→ Exercise prompt
Return each record word for word, keeping none of its pictures.

Collection entries:
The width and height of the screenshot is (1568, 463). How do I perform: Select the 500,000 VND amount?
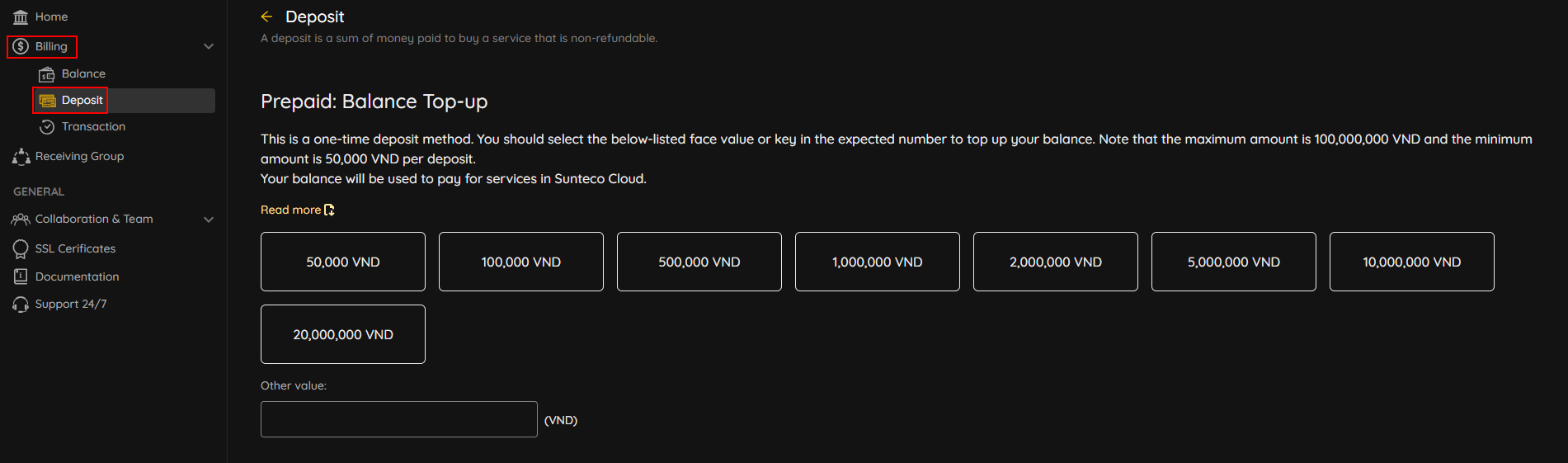(x=699, y=262)
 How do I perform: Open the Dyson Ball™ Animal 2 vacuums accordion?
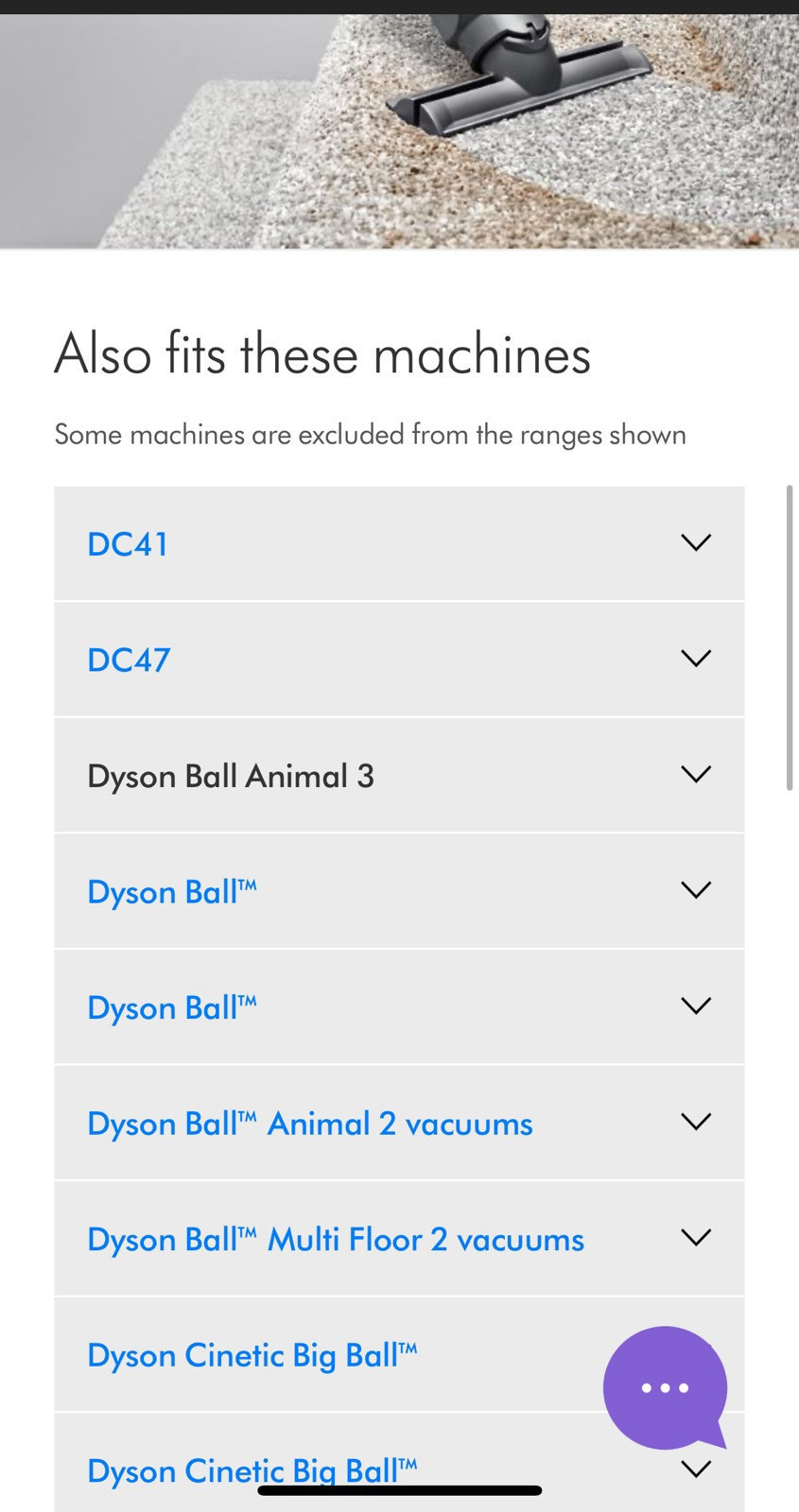tap(399, 1123)
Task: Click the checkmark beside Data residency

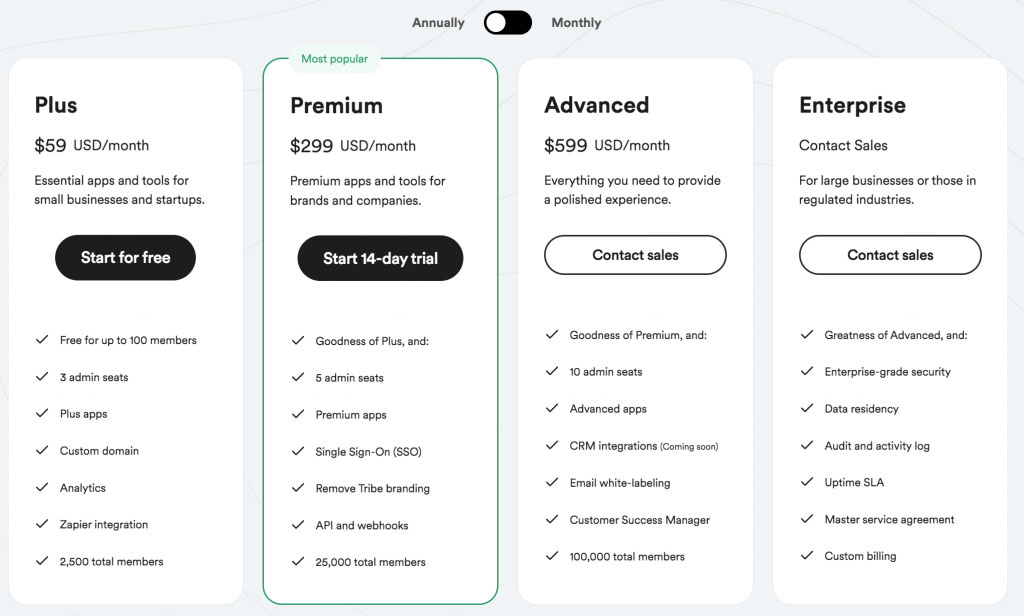Action: (x=807, y=408)
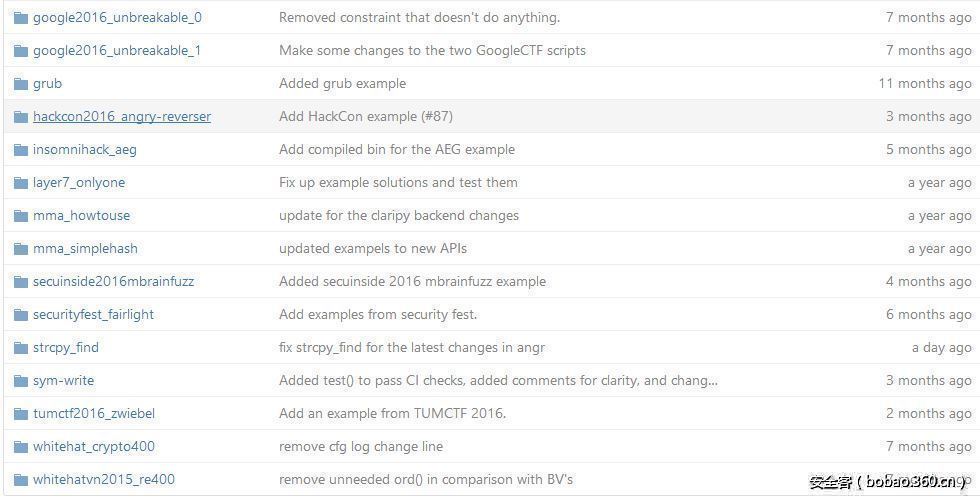Screen dimensions: 980x500
Task: Open commit "Added grub example"
Action: pos(342,84)
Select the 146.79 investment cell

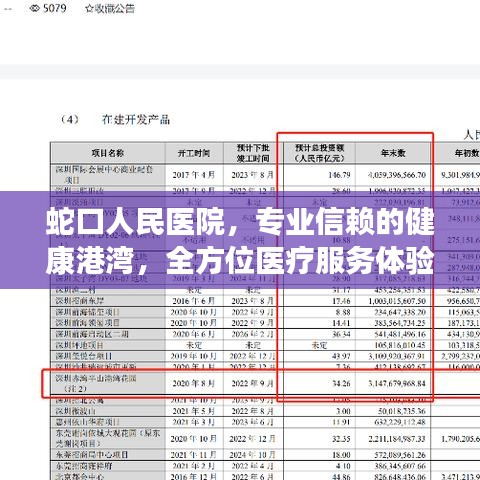pyautogui.click(x=339, y=175)
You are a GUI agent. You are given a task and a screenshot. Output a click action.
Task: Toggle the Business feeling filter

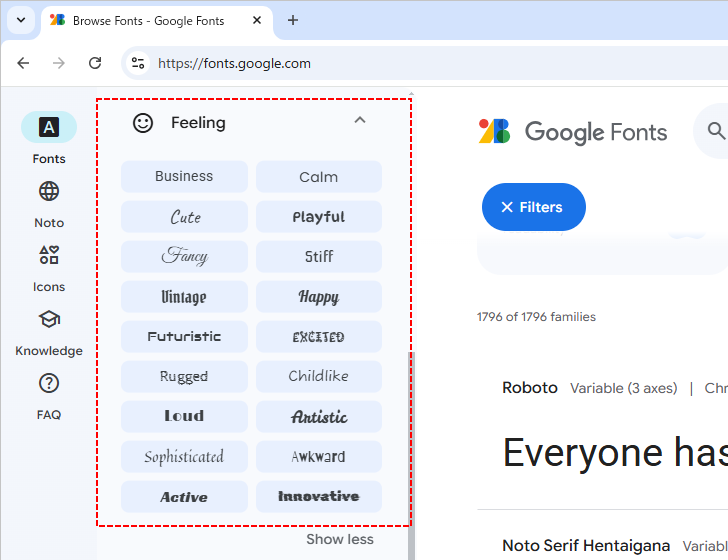tap(184, 177)
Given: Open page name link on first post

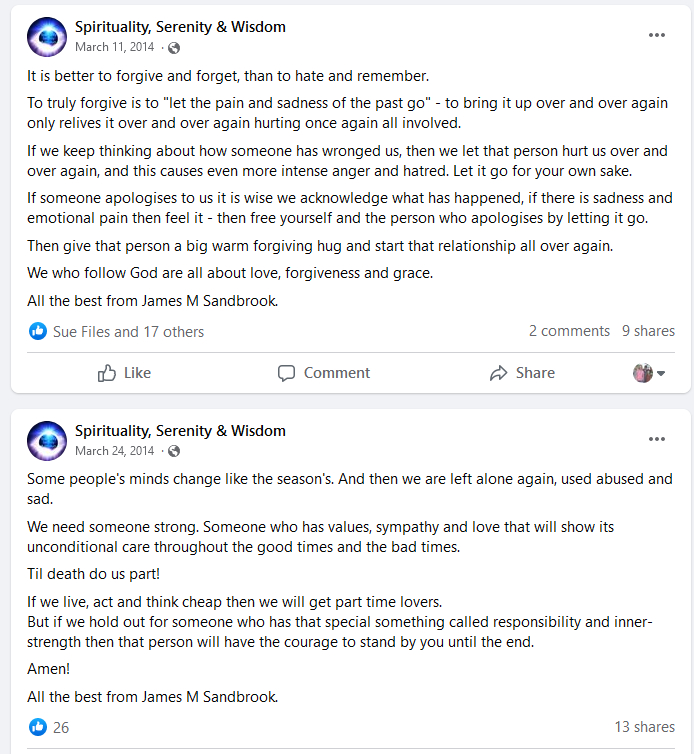Looking at the screenshot, I should point(180,27).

→ Worked solution
The width and height of the screenshot is (1568, 463). How do I perform: Select the 500,000 VND amount?
(x=699, y=262)
 How do I perform: Open the Dyson Ball™ Animal 2 vacuums accordion?
tap(399, 1123)
Task: Click the checkmark beside Data residency

Action: (x=807, y=408)
Screen dimensions: 980x500
Task: Open commit "Added grub example"
Action: pos(342,84)
Select the 146.79 investment cell

pyautogui.click(x=339, y=175)
You are a GUI agent. You are given a task and a screenshot. Output a click action.
Task: Toggle the Business feeling filter

tap(184, 177)
Given: Open page name link on first post

Looking at the screenshot, I should point(180,27).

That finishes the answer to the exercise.